Scan the records below, and wherever a line has the word "chart", pull it out.

^^^^

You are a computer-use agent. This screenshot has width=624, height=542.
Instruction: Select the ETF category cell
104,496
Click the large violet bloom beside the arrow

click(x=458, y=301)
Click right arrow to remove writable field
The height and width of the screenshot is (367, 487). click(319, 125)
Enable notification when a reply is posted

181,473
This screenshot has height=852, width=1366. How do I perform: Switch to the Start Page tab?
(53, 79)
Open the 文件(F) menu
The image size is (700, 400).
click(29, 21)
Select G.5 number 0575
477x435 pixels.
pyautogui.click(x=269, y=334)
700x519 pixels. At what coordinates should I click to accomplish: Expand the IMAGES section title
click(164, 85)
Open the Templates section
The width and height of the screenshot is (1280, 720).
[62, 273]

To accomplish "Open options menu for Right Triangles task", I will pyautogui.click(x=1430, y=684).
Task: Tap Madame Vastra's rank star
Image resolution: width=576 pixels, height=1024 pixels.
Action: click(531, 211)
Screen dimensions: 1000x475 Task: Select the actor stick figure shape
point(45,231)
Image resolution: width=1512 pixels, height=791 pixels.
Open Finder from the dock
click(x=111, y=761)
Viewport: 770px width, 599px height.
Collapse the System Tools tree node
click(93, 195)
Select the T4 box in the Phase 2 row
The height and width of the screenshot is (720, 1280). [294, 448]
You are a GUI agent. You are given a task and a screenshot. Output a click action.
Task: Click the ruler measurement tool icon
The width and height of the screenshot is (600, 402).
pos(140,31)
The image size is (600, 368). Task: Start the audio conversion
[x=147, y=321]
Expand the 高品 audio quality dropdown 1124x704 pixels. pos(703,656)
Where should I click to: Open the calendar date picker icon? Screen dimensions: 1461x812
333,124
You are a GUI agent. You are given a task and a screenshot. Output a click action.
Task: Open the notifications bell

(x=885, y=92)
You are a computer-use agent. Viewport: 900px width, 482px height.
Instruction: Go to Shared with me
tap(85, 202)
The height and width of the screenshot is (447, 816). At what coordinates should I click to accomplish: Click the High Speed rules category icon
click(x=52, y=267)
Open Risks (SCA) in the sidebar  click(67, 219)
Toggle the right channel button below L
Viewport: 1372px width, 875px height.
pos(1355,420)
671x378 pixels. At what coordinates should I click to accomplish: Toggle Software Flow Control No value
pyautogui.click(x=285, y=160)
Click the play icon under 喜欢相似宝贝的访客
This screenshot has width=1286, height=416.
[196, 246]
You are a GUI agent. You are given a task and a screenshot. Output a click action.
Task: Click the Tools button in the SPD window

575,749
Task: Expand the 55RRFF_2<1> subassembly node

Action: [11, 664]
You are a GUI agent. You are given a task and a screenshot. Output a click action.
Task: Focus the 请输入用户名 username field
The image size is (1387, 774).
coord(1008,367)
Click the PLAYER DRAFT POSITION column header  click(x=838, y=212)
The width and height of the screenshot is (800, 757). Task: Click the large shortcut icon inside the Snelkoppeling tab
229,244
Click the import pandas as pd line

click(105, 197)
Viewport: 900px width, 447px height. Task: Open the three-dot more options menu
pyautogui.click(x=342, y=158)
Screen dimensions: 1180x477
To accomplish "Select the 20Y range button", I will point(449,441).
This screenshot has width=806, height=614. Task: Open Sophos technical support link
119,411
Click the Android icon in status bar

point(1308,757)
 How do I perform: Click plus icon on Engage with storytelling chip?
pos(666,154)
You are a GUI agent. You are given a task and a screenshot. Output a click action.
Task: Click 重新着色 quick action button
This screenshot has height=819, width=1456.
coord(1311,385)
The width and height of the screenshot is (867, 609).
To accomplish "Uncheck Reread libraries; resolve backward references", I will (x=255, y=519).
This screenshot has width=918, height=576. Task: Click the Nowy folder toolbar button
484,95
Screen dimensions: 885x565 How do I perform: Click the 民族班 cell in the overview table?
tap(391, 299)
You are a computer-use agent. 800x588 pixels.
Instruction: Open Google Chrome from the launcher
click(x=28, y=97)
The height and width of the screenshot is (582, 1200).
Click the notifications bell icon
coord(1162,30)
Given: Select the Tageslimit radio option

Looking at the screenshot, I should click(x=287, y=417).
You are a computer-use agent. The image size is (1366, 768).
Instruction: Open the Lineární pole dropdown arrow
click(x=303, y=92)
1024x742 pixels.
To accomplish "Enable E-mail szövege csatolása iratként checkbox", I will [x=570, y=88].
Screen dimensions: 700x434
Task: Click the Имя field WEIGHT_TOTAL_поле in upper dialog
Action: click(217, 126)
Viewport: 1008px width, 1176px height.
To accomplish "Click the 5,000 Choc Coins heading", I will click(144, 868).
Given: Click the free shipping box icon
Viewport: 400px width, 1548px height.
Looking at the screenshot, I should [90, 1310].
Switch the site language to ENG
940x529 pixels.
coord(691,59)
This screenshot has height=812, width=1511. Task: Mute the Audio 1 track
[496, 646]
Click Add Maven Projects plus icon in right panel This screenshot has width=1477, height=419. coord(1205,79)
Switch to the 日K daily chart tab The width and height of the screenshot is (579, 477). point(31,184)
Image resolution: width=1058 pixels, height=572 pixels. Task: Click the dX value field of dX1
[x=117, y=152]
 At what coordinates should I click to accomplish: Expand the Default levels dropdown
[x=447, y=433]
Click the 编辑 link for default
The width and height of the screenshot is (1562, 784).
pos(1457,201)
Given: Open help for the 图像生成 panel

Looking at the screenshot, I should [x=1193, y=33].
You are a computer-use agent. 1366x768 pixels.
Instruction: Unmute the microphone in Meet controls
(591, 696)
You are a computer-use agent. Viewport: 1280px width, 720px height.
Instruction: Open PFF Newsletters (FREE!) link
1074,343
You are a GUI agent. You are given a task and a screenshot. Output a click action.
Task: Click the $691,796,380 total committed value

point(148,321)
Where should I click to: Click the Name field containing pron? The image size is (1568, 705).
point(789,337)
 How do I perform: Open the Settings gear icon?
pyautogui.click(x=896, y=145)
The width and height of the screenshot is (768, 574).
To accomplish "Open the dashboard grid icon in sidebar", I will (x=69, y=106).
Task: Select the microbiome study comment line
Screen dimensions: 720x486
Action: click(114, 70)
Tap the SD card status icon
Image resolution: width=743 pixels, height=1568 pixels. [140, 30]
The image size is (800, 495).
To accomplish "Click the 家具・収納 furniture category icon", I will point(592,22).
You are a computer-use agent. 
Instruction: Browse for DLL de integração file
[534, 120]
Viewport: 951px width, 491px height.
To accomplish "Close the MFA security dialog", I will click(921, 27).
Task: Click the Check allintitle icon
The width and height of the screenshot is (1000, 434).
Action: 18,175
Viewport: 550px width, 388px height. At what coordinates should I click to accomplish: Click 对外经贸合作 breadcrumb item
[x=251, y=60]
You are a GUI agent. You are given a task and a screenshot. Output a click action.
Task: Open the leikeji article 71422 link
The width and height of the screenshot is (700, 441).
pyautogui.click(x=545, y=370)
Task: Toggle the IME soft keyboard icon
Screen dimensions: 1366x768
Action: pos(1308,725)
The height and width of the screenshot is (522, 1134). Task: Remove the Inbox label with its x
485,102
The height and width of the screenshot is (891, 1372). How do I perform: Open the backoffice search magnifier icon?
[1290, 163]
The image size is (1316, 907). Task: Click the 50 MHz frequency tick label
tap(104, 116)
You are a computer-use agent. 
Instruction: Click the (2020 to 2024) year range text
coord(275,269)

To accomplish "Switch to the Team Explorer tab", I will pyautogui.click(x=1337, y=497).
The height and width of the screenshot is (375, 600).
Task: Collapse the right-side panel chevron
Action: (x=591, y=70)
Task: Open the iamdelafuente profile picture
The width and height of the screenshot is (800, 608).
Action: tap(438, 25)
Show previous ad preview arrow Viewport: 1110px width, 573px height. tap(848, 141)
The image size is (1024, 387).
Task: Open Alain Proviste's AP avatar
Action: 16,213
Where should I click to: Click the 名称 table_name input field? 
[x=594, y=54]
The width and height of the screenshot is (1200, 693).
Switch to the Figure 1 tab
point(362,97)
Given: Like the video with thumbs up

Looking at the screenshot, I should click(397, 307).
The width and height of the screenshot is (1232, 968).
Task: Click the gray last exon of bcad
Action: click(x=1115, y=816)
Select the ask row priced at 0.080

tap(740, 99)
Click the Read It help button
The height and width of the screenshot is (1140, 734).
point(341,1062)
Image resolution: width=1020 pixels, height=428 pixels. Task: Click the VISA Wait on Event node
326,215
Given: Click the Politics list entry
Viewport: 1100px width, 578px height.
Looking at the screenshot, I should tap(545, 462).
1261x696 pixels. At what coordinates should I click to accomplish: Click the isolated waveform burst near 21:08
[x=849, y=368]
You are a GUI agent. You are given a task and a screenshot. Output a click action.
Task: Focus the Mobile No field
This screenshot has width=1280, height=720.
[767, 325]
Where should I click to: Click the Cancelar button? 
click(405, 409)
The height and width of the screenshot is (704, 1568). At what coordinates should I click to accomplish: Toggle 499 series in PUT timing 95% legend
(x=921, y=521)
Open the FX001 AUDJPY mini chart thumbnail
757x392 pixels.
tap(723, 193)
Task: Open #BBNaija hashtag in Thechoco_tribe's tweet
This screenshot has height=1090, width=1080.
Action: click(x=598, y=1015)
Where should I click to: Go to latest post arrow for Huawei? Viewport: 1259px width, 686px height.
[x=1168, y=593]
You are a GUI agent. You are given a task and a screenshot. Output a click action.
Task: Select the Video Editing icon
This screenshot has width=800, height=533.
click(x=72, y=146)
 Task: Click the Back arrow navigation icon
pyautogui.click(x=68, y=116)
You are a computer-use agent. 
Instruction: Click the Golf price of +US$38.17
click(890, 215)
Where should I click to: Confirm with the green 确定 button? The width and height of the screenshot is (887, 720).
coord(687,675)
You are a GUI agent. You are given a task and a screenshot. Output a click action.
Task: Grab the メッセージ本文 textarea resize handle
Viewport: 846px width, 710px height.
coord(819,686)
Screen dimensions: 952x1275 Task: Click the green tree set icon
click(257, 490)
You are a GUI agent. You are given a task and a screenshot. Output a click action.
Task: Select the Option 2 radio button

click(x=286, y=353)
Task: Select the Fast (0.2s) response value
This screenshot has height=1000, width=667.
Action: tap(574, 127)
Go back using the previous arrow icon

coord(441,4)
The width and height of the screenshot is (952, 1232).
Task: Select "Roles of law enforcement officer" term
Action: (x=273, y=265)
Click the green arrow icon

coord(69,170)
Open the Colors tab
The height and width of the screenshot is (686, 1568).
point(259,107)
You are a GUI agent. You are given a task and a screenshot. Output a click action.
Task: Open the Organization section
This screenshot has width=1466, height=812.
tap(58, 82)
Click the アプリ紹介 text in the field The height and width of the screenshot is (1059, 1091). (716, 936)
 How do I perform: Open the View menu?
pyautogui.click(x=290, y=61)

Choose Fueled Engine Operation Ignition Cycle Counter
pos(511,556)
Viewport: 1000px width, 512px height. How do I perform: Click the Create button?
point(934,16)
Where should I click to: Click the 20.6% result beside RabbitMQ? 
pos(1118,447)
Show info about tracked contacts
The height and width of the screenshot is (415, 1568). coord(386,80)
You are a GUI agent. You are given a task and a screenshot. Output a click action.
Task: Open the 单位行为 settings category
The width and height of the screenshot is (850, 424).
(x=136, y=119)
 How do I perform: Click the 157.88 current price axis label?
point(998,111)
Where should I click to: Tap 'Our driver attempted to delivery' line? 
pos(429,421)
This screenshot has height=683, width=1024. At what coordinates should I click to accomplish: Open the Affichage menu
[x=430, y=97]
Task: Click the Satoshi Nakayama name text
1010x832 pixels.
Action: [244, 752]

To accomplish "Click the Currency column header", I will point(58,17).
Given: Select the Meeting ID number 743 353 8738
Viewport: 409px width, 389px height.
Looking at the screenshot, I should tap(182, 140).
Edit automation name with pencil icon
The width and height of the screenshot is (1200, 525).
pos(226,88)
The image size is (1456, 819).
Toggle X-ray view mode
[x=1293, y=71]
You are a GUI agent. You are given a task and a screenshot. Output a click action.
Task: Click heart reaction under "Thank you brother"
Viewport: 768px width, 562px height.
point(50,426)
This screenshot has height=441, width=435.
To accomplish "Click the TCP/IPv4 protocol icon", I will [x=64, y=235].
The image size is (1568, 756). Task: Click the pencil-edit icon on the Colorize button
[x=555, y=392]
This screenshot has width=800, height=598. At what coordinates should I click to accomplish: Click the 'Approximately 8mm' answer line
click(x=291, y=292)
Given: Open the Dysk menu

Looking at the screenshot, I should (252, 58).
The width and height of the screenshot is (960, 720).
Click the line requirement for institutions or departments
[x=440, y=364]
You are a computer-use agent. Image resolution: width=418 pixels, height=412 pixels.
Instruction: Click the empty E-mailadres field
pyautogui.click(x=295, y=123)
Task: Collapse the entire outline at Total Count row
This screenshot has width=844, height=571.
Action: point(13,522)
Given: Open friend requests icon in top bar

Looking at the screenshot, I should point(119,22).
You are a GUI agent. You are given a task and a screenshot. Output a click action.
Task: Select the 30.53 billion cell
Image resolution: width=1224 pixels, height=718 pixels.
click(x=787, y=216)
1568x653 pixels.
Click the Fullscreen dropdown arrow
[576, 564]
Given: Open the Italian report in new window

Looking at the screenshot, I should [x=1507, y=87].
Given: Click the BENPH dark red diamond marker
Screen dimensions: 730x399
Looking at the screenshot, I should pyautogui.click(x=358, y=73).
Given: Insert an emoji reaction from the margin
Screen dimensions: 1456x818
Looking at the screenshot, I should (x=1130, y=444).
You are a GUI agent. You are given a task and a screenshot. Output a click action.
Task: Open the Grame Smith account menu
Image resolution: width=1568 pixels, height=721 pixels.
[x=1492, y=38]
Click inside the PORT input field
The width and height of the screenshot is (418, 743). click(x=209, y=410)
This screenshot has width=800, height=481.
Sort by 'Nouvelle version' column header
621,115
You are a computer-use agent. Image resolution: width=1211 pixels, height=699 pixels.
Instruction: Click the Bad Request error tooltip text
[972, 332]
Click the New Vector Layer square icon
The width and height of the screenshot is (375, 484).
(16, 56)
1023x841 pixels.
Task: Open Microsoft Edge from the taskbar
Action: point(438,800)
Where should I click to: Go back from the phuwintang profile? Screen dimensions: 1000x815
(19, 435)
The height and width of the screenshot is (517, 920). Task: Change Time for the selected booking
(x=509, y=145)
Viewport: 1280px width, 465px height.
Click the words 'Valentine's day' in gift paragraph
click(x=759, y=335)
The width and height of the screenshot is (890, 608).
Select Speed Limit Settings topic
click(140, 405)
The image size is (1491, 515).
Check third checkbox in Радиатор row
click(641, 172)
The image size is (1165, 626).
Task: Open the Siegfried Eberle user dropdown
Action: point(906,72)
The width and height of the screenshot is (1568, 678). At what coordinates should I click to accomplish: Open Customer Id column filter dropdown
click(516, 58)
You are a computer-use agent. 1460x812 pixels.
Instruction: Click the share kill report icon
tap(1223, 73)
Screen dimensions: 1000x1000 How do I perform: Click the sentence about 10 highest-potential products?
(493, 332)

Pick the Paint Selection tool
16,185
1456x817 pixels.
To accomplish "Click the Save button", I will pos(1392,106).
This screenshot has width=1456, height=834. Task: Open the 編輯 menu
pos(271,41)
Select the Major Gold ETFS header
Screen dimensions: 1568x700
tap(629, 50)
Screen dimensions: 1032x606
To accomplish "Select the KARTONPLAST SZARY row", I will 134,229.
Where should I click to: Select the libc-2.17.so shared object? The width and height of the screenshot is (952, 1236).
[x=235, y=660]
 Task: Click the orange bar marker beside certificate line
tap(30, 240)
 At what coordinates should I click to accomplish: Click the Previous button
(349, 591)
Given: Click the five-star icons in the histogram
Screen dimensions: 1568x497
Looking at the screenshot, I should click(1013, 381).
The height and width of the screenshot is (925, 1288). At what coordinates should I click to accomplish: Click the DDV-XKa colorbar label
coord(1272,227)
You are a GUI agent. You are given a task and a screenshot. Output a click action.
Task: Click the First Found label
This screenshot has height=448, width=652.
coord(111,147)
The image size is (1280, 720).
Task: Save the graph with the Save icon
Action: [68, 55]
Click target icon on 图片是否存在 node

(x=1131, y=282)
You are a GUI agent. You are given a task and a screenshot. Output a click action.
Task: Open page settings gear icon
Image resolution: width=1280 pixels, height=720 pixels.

^^^^

- [Your solution]
Switch to the 日K daily chart tab The width and height of the screenshot is (579, 477). point(31,184)
Open the FX001 AUDJPY mini chart thumbnail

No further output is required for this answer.